[Task brief] Rewrite every line of the records below, requests included, offsetting each coordinate in the answers by -123, and omit the pictures.

[Collection entries]
****

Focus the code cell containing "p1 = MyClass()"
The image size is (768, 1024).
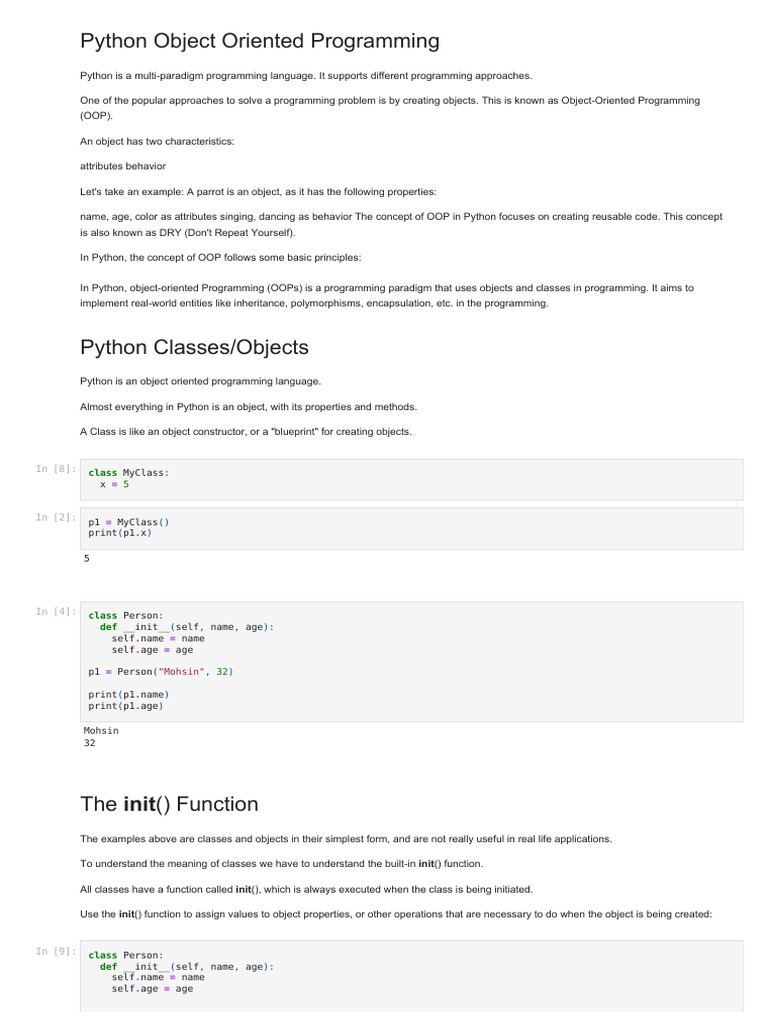click(415, 527)
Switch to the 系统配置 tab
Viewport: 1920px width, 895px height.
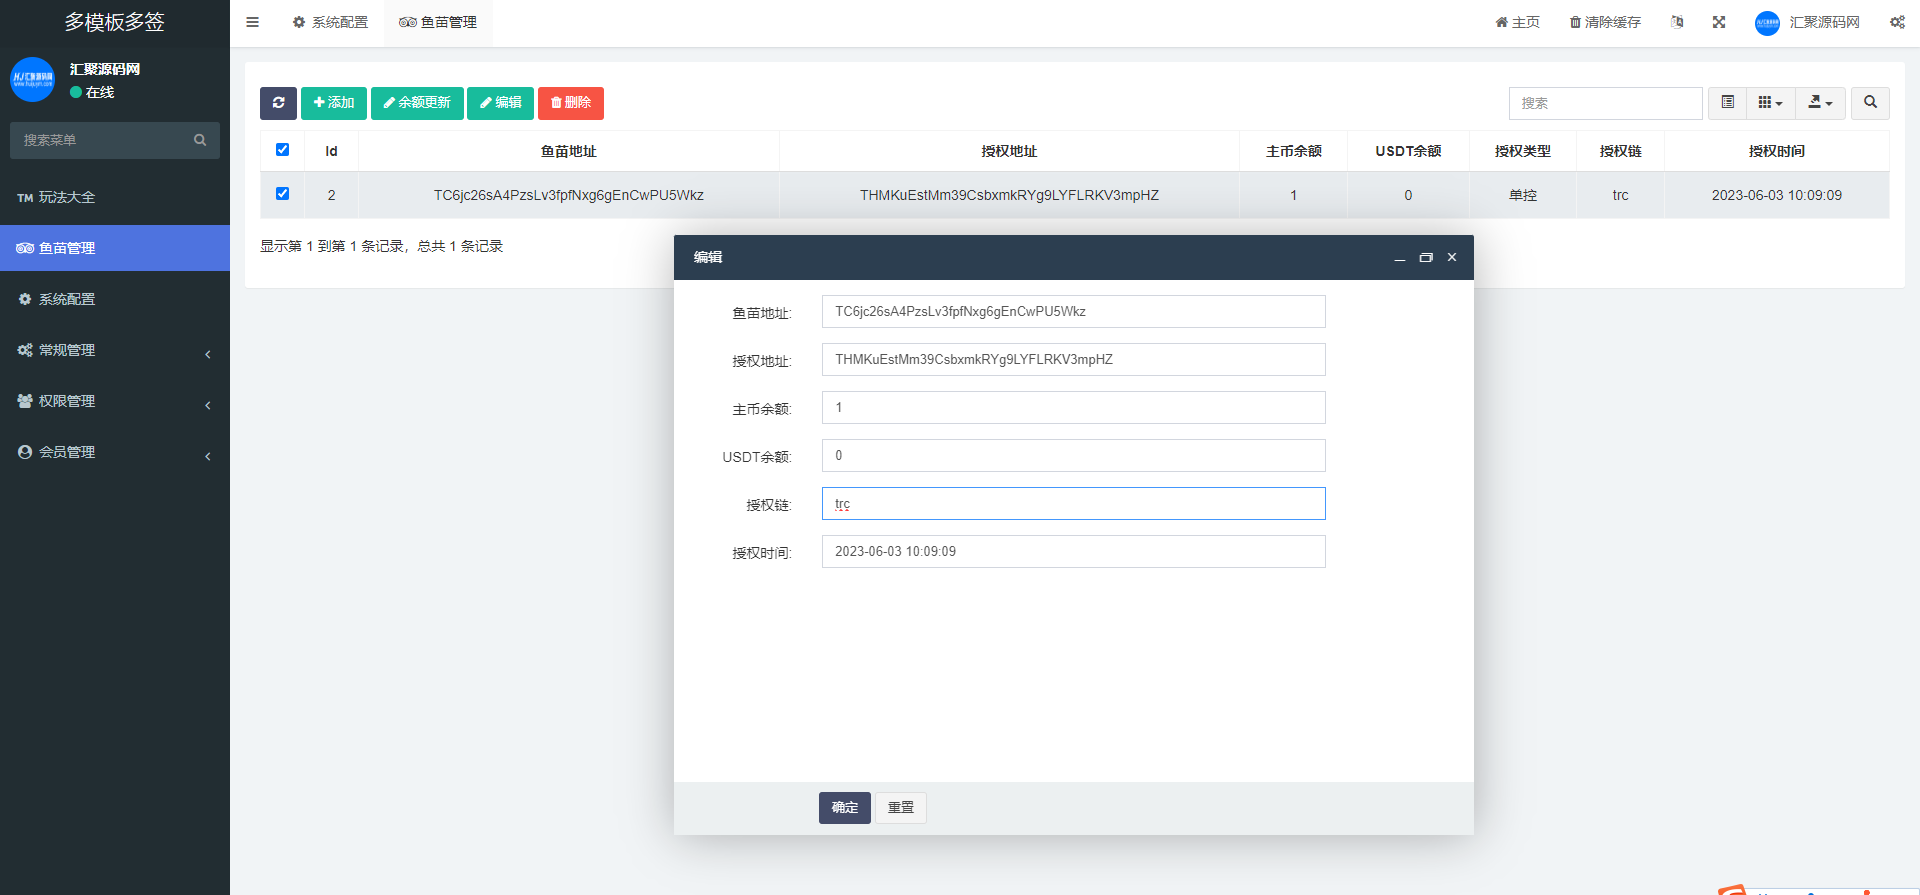click(x=331, y=22)
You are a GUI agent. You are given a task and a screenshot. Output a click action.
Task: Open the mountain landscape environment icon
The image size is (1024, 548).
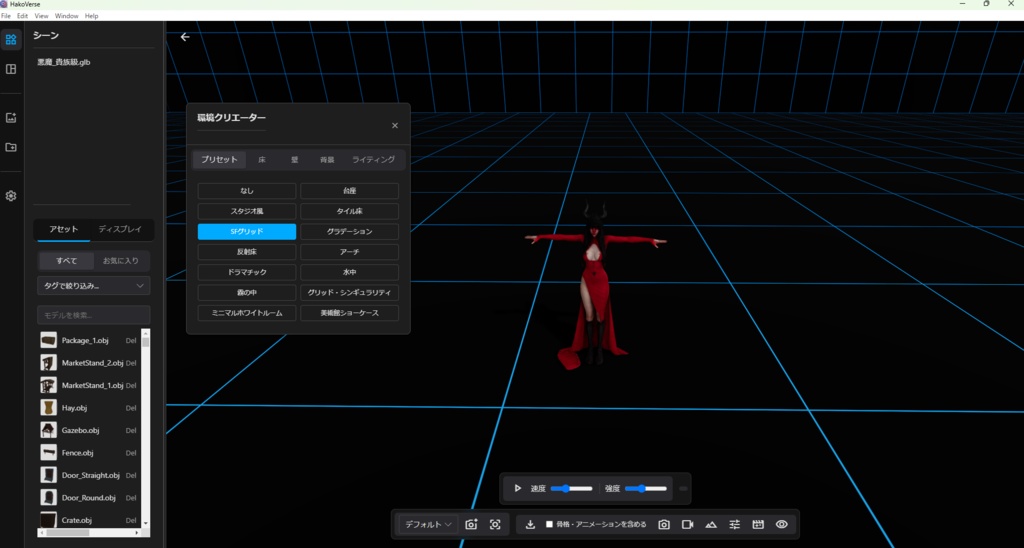point(711,524)
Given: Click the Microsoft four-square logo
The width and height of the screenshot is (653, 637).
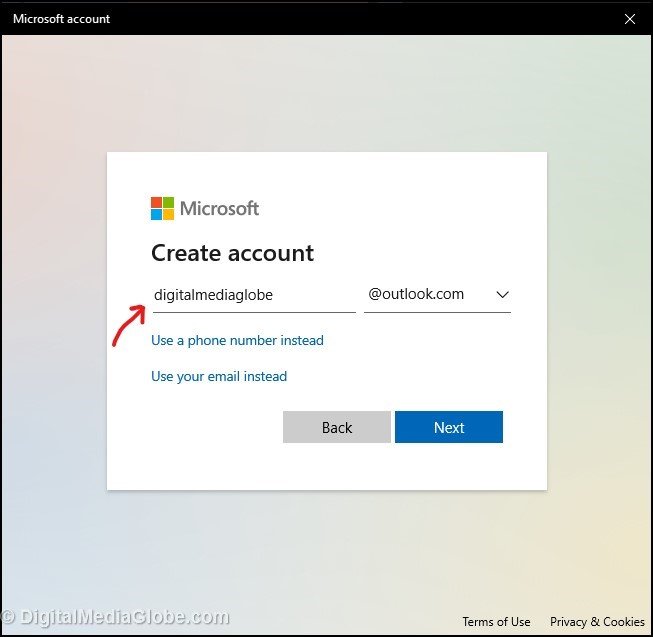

****

[Result]
Focus the code cell containing "p1 = MyClass()"
The image size is (768, 1024).
click(292, 404)
Switch to the 系统配置 tab
Viewport: 1920px width, 895px height.
click(x=208, y=-101)
You are a GUI agent. You are given a task and a screenshot. Output a click action.
Task: Open the mountain landscape environment icon
The image size is (1024, 548).
point(588,401)
Given: Click the Microsoft four-square logo
The width and height of the screenshot is (653, 637).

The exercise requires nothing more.